=== REQUIRED WORK ===
Copy out every one of the following records word for word, leaving each line unchanged.

+ + + +

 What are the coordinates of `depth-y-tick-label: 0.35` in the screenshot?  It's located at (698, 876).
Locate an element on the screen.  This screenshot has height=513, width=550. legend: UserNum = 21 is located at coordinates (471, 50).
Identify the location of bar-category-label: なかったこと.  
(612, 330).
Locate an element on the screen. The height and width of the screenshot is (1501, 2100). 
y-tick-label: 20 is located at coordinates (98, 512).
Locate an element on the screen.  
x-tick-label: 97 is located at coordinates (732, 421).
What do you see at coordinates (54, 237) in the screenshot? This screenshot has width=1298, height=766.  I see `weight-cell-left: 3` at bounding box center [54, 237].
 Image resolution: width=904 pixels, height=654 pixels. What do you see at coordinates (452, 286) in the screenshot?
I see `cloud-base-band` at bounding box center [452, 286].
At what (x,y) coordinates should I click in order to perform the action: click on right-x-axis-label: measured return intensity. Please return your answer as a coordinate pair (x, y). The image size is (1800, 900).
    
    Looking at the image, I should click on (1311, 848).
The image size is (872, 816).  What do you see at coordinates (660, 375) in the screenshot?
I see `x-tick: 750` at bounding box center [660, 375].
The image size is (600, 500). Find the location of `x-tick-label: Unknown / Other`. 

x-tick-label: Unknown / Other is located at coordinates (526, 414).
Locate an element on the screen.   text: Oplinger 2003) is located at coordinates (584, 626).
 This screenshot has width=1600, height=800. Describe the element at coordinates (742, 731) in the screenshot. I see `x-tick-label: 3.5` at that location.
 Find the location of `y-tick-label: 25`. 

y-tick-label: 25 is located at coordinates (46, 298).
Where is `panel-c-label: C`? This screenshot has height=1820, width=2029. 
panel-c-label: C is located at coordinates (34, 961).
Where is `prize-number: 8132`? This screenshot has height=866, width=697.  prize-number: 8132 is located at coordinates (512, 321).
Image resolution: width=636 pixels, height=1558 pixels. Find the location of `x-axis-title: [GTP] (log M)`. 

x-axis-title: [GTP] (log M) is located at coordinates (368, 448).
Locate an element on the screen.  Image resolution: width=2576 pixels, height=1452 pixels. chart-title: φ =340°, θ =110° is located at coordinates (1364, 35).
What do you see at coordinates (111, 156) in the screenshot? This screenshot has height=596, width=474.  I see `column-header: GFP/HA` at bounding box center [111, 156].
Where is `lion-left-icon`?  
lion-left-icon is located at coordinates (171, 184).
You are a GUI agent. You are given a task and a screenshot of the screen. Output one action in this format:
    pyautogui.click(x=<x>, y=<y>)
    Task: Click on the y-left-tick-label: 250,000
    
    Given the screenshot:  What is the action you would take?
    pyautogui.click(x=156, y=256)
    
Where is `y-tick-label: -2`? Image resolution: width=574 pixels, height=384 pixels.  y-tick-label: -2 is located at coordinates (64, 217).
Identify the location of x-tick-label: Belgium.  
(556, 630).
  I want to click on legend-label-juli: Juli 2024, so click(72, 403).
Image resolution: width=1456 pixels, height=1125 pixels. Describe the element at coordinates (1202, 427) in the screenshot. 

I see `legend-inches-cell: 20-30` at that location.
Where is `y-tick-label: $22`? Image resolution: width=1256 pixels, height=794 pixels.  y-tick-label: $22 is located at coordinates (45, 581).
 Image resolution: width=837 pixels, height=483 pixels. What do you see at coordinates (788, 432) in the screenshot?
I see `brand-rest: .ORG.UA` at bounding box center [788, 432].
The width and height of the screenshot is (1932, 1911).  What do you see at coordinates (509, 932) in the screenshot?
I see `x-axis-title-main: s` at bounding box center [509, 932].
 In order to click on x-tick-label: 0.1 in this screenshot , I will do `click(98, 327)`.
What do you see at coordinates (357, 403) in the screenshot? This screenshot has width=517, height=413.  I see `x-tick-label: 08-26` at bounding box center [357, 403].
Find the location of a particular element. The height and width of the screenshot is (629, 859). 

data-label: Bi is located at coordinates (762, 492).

+ + + +

=== TASK RESPONSE ===
 What are the coordinates of `depth-y-tick-label: 0.35` in the screenshot?  It's located at (698, 876).
Locate an element on the screen.  This screenshot has height=513, width=550. legend: UserNum = 21 is located at coordinates (471, 50).
Identify the location of bar-category-label: なかったこと.  
(612, 330).
Locate an element on the screen. The height and width of the screenshot is (1501, 2100). 
y-tick-label: 20 is located at coordinates (98, 512).
Locate an element on the screen.  
x-tick-label: 97 is located at coordinates (732, 421).
What do you see at coordinates (54, 237) in the screenshot? This screenshot has width=1298, height=766.  I see `weight-cell-left: 3` at bounding box center [54, 237].
 Image resolution: width=904 pixels, height=654 pixels. What do you see at coordinates (452, 286) in the screenshot?
I see `cloud-base-band` at bounding box center [452, 286].
At what (x,y) coordinates should I click in order to perform the action: click on right-x-axis-label: measured return intensity. Please return your answer as a coordinate pair (x, y). The image size is (1800, 900).
    
    Looking at the image, I should click on (1311, 848).
The image size is (872, 816).  What do you see at coordinates (660, 375) in the screenshot?
I see `x-tick: 750` at bounding box center [660, 375].
The image size is (600, 500). Find the location of `x-tick-label: Unknown / Other`. 

x-tick-label: Unknown / Other is located at coordinates (526, 414).
Locate an element on the screen.   text: Oplinger 2003) is located at coordinates (584, 626).
 This screenshot has width=1600, height=800. Describe the element at coordinates (742, 731) in the screenshot. I see `x-tick-label: 3.5` at that location.
 Find the location of `y-tick-label: 25`. 

y-tick-label: 25 is located at coordinates (46, 298).
Where is `panel-c-label: C`? This screenshot has height=1820, width=2029. 
panel-c-label: C is located at coordinates (34, 961).
Where is `prize-number: 8132`? This screenshot has height=866, width=697.  prize-number: 8132 is located at coordinates (512, 321).
Image resolution: width=636 pixels, height=1558 pixels. Find the location of `x-axis-title: [GTP] (log M)`. 

x-axis-title: [GTP] (log M) is located at coordinates (368, 448).
Locate an element on the screen.  Image resolution: width=2576 pixels, height=1452 pixels. chart-title: φ =340°, θ =110° is located at coordinates (1364, 35).
What do you see at coordinates (111, 156) in the screenshot? This screenshot has height=596, width=474.  I see `column-header: GFP/HA` at bounding box center [111, 156].
Where is `lion-left-icon`?  
lion-left-icon is located at coordinates (171, 184).
You are a GUI agent. You are given a task and a screenshot of the screen. Output one action in this format:
    pyautogui.click(x=<x>, y=<y>)
    Task: Click on the y-left-tick-label: 250,000
    
    Given the screenshot:  What is the action you would take?
    pyautogui.click(x=156, y=256)
    
Where is `y-tick-label: -2`? Image resolution: width=574 pixels, height=384 pixels.  y-tick-label: -2 is located at coordinates (64, 217).
Identify the location of x-tick-label: Belgium.  
(556, 630).
  I want to click on legend-label-juli: Juli 2024, so click(72, 403).
Image resolution: width=1456 pixels, height=1125 pixels. Describe the element at coordinates (1202, 427) in the screenshot. 

I see `legend-inches-cell: 20-30` at that location.
Where is `y-tick-label: $22`? Image resolution: width=1256 pixels, height=794 pixels.  y-tick-label: $22 is located at coordinates (45, 581).
 Image resolution: width=837 pixels, height=483 pixels. What do you see at coordinates (788, 432) in the screenshot?
I see `brand-rest: .ORG.UA` at bounding box center [788, 432].
The width and height of the screenshot is (1932, 1911).  What do you see at coordinates (509, 932) in the screenshot?
I see `x-axis-title-main: s` at bounding box center [509, 932].
 In order to click on x-tick-label: 0.1 in this screenshot , I will do `click(98, 327)`.
What do you see at coordinates (357, 403) in the screenshot? This screenshot has width=517, height=413.  I see `x-tick-label: 08-26` at bounding box center [357, 403].
Find the location of a particular element. The height and width of the screenshot is (629, 859). 

data-label: Bi is located at coordinates (762, 492).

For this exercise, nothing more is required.